------ SUPPLIED MATERIAL ------

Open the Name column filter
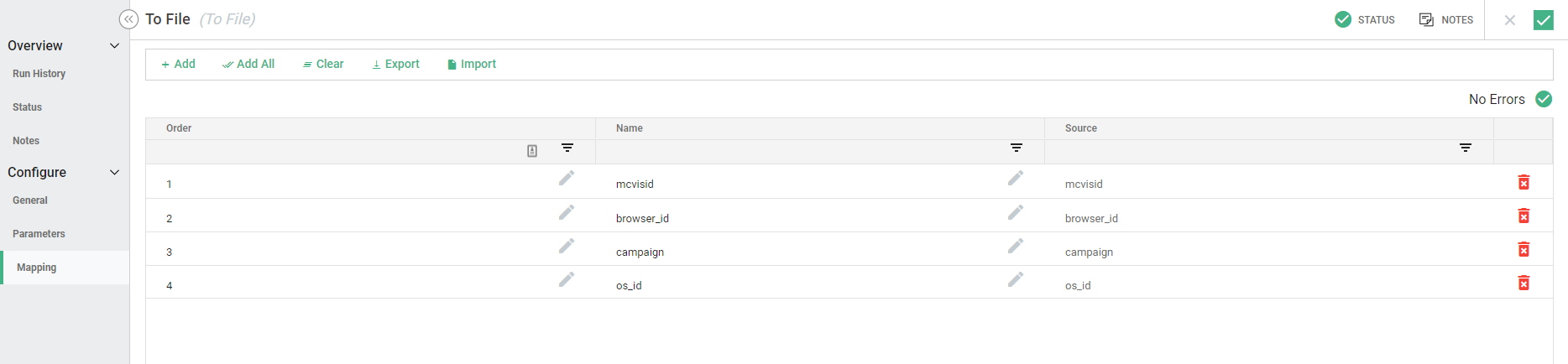coord(1017,148)
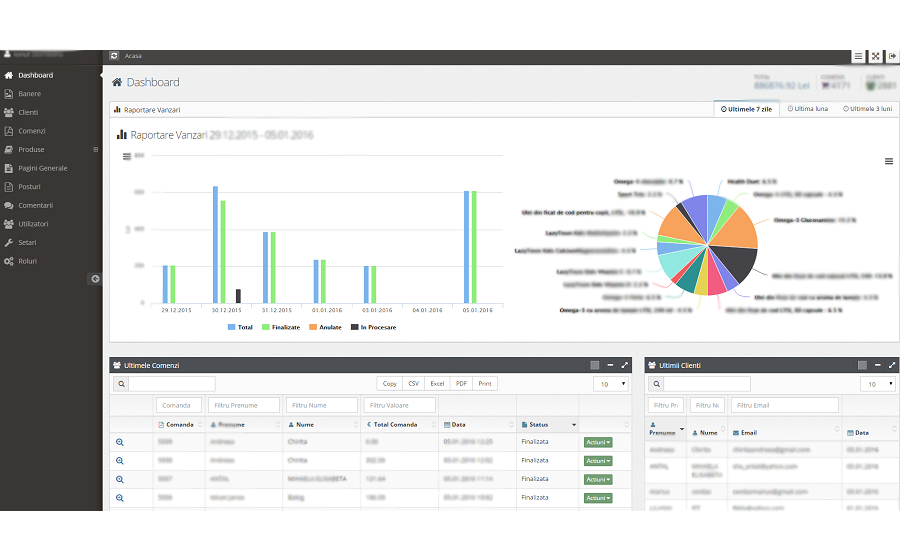The width and height of the screenshot is (900, 560).
Task: Click the Total blue legend swatch
Action: (x=232, y=327)
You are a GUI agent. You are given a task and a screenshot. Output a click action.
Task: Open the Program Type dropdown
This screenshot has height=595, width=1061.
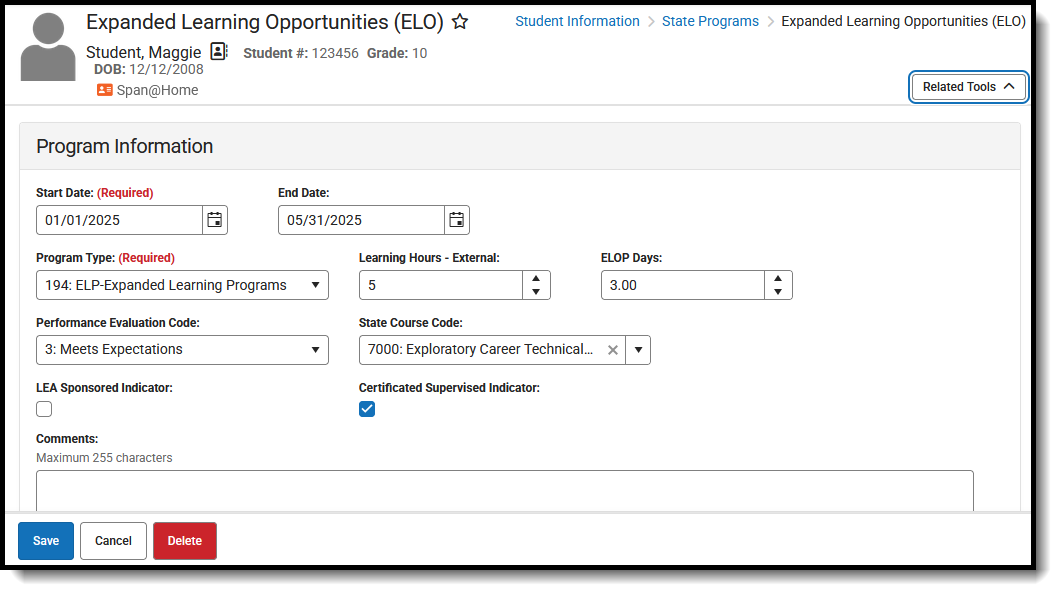[x=182, y=285]
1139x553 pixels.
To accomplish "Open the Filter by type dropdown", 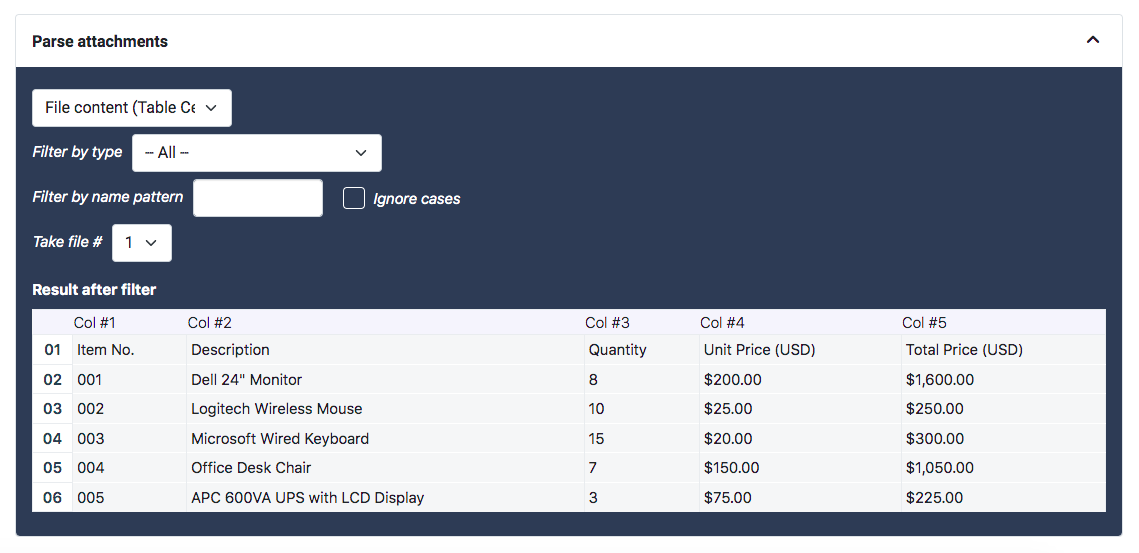I will pos(257,153).
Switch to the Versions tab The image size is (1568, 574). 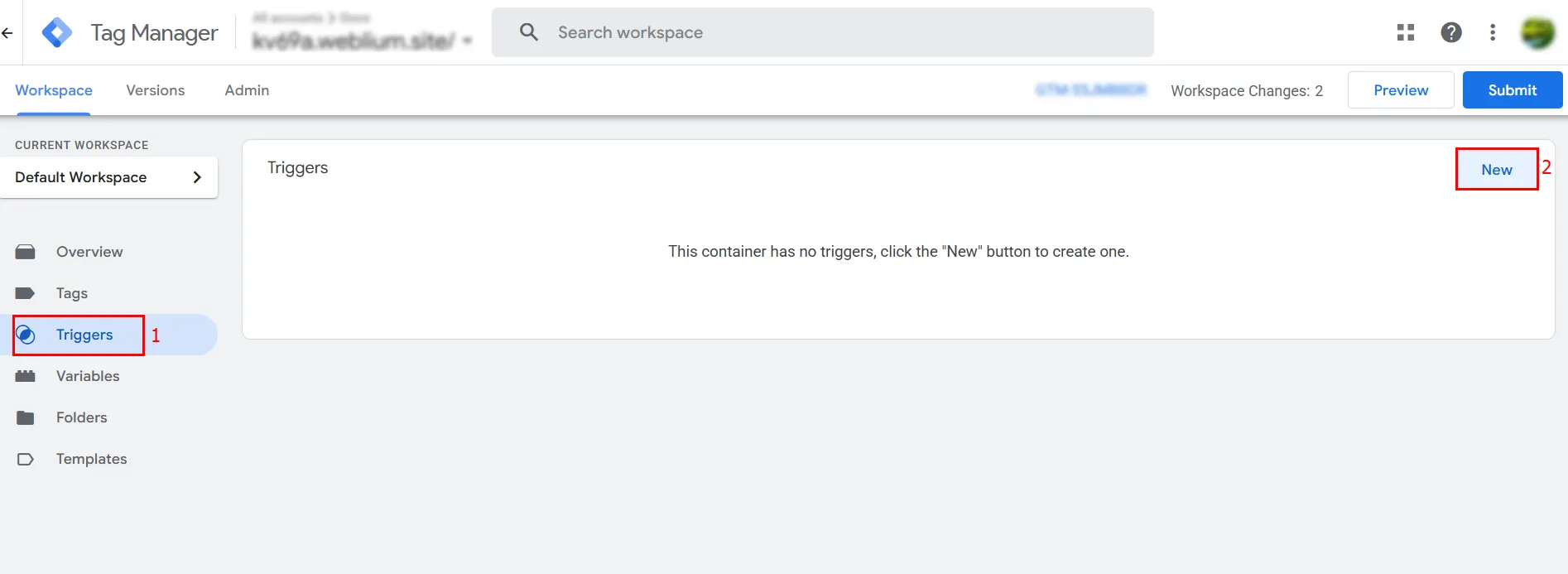156,90
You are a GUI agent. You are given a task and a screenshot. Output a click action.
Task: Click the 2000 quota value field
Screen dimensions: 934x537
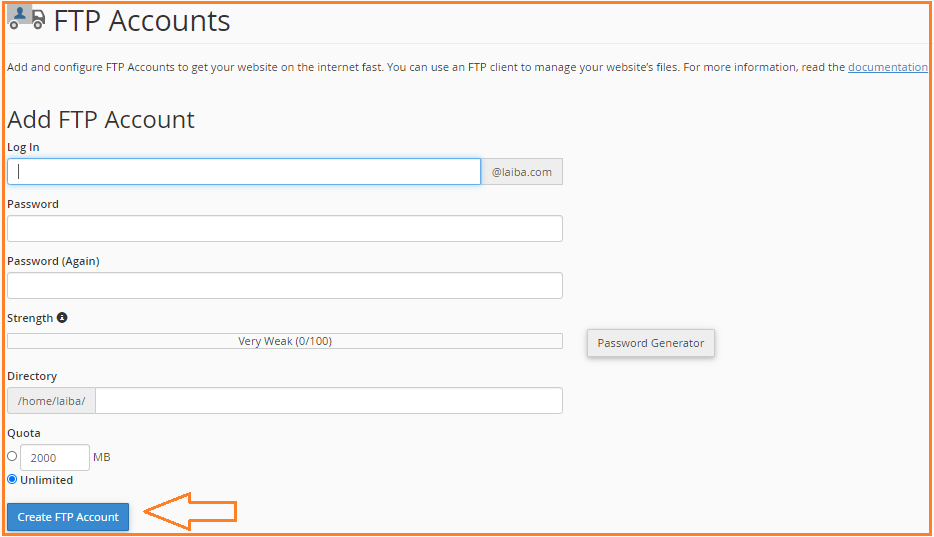(55, 457)
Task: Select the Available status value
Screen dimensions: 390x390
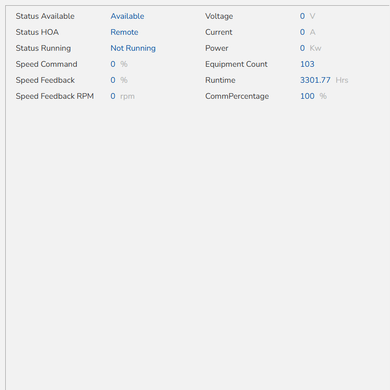Action: pos(127,16)
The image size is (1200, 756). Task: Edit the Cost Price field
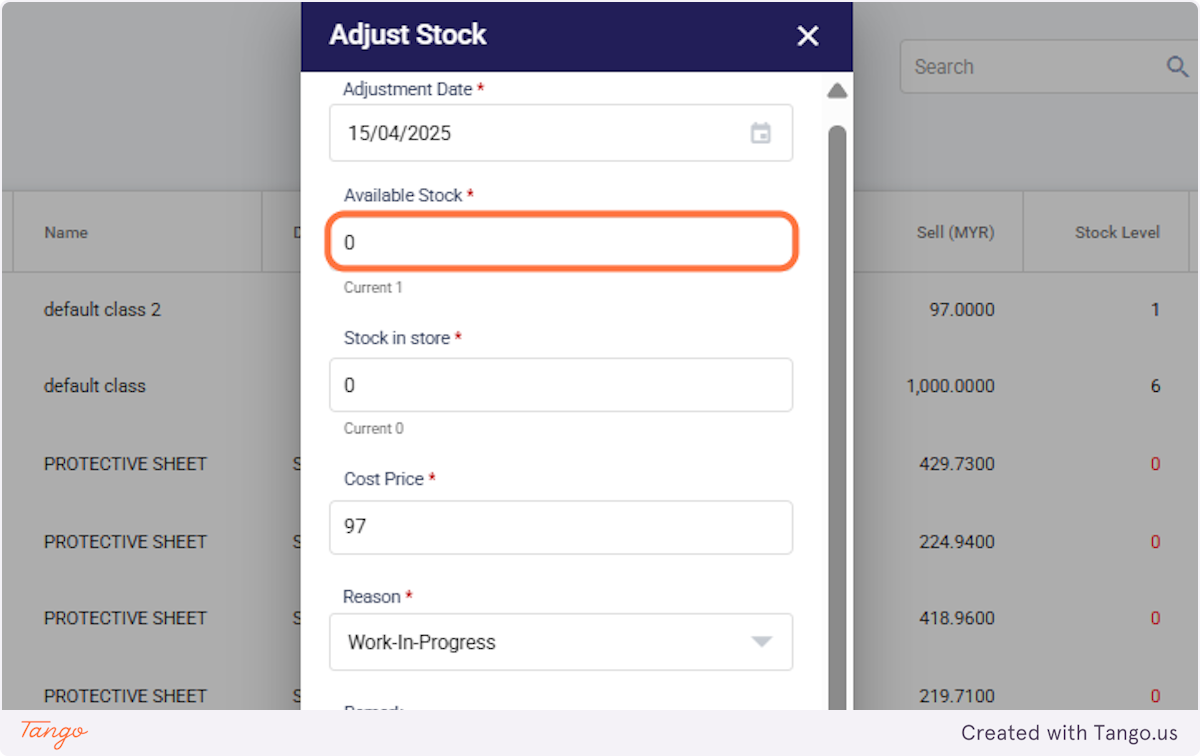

------

* [TASK DESCRIPTION] Whenever a line in the records contains the word "field", copy that line.

* [COMPLETED EXERCISE]
Task: Click the 2000 quota value field
The image size is (1200, 756). Task: Edit the Cost Price field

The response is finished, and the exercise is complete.